Absorb The Web Are Still Stealing My RSS Feed

I have been looking at ways to reduce content duplication and content theft, but cannot seem to find a way to prevent websites like AbsorbTheWeb.com from copying all my content (and ranking above me). I wrote about RSS content theft a few weeks ago and have been unable to stop it. I attempted to block the IP address but the scraper software must be somewhere else.

Today I have installed the Yoast WordPress SEO Plugin as it allows you to set some code in your RSS feed. In my case I have added links to the top and bottom of each feed item.

I have noticed that Yoast also get scraped by AbsorbTheWeb. I can see the Yoast links in place. I am tempted to take the links one stage further though and use it to link to extra sites and see if that at least makes it clear that AbsorbTheWeb are not the author of these posts.

This is the Yoast Author Page on AbsorbTheWeb:

I have just noticed that Yoast have not been scraped for a while so maybe they have taken some additional measures to protect themselves? I will drop Yoast a message to see if I can find out.

This whole issue has been really frustrating for me. I can see that other sites have also been copied by AbsorbTheWeb but most outrank them so that they appear first for their content.

Google Tackles Content Scrapers in Panda Version 2 Point Something

I have heard that Google is hoping to tackle scrapers in the next update of the Panda layer of the search algorithm. That is good news, but according to Barry Schwarz Panda 2.2 was rolled out last week – see Official: Google Panda Update 2.2 Is Live for news on this.

Now, the last time Panda was rolled out, or the first time, it was in 2 tranches.
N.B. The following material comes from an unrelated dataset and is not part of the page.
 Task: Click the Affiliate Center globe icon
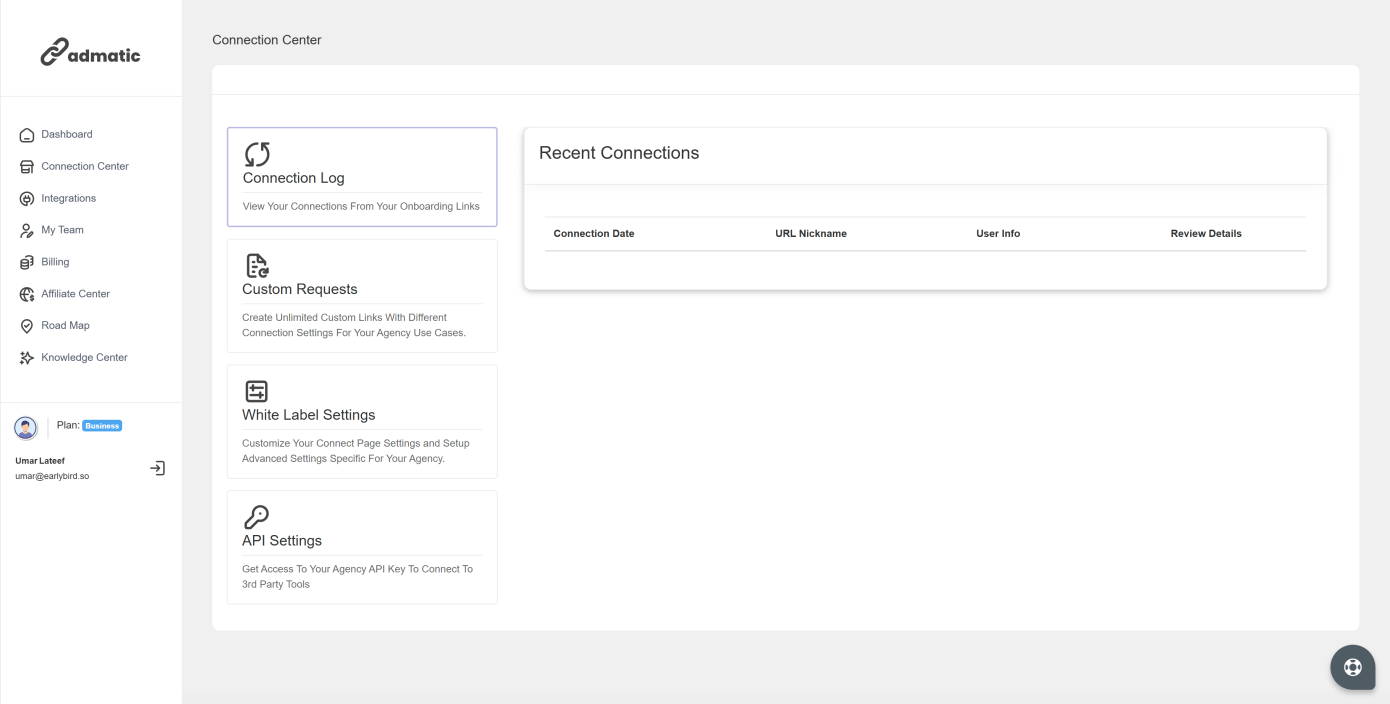pyautogui.click(x=27, y=294)
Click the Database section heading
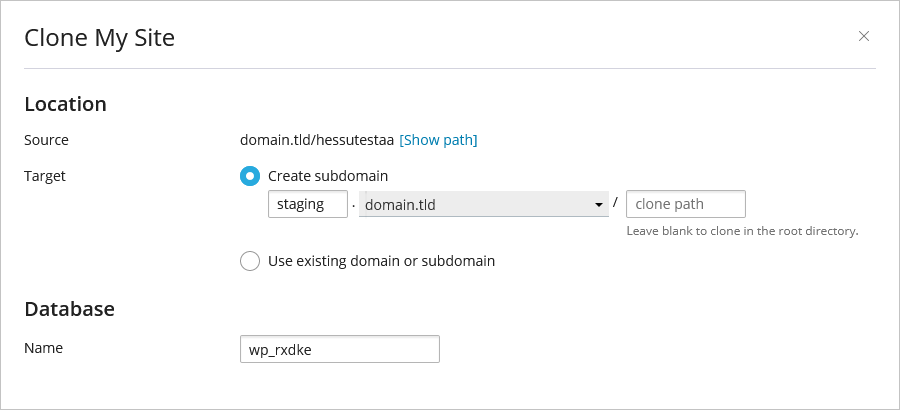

Maybe I am still getting outranked by a scraper because these sites are not part of the last week’s Panda update? Let’s hope so.

Some Other Sites Scraped by AbsorbTheWeb (ATT):

Here is a little round up of other sites I see on AbsorbTheWeb. I really like a lot of these sites and it makes me feel a little chuffed that AbsorbTheWeb felt that I was good enough to be a part of the gang!

These are not in any particular order:

www.nodalbits.com – They often rank below ATT for title searches. It is run by Chris Silver Smith who describes himself as a technologist and marketer.
www.estherckane.com – Esther Kane’s Internet Marketing blog. Her latest blog on NEUROMARKETING ranks first, 2 spots above ATT.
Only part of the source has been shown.